Task prompt –
Say how many lines in the records include the string "computer", adding no other words.

Data for analysis –
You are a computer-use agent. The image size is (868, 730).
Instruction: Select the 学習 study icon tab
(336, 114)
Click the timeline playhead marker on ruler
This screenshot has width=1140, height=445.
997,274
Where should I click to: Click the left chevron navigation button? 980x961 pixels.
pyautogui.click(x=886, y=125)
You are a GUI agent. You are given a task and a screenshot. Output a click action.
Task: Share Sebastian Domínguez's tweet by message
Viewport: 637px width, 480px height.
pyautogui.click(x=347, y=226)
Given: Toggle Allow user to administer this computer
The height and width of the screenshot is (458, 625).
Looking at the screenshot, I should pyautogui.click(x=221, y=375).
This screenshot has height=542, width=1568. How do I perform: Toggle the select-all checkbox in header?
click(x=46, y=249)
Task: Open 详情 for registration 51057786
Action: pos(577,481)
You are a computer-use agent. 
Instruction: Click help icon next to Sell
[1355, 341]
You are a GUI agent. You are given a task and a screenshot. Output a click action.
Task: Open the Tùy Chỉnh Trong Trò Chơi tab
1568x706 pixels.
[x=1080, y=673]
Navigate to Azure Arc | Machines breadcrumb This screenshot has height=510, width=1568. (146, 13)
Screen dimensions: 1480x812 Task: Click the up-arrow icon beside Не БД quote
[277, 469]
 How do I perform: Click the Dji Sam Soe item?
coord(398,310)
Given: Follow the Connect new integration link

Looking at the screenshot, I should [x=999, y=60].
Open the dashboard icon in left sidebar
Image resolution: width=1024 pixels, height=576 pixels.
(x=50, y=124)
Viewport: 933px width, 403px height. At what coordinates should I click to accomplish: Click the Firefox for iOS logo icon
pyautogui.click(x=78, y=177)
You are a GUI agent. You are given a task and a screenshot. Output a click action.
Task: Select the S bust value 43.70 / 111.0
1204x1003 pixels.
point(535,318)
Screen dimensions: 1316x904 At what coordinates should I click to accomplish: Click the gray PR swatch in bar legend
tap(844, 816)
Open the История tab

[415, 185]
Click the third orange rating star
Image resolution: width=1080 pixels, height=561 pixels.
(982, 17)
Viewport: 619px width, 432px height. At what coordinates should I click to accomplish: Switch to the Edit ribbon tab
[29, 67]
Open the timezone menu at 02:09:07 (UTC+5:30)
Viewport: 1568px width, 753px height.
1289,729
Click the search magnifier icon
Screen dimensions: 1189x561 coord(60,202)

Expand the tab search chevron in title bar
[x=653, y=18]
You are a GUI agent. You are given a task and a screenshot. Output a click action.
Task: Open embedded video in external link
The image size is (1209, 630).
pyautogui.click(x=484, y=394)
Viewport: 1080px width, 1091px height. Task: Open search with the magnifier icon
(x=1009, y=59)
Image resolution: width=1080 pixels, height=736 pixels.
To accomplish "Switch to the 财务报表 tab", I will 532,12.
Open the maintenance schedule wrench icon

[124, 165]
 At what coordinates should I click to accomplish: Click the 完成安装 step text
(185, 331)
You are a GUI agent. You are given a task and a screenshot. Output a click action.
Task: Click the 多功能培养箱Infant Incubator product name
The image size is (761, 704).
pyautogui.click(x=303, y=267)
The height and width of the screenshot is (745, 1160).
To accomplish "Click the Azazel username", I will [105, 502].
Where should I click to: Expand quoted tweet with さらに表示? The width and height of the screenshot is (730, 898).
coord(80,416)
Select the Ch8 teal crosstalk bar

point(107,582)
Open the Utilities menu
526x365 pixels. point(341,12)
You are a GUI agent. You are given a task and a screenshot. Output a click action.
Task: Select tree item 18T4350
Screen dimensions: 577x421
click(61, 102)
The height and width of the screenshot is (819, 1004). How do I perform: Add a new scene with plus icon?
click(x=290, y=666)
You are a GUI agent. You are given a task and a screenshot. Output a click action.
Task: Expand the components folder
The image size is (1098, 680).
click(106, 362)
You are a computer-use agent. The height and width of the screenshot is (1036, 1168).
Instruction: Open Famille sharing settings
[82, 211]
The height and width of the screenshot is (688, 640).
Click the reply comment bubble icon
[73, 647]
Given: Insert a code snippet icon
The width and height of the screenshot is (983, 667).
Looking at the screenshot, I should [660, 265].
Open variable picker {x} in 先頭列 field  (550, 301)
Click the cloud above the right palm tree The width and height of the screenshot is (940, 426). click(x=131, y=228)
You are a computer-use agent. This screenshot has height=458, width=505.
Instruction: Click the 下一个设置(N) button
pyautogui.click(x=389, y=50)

Exercise response –
5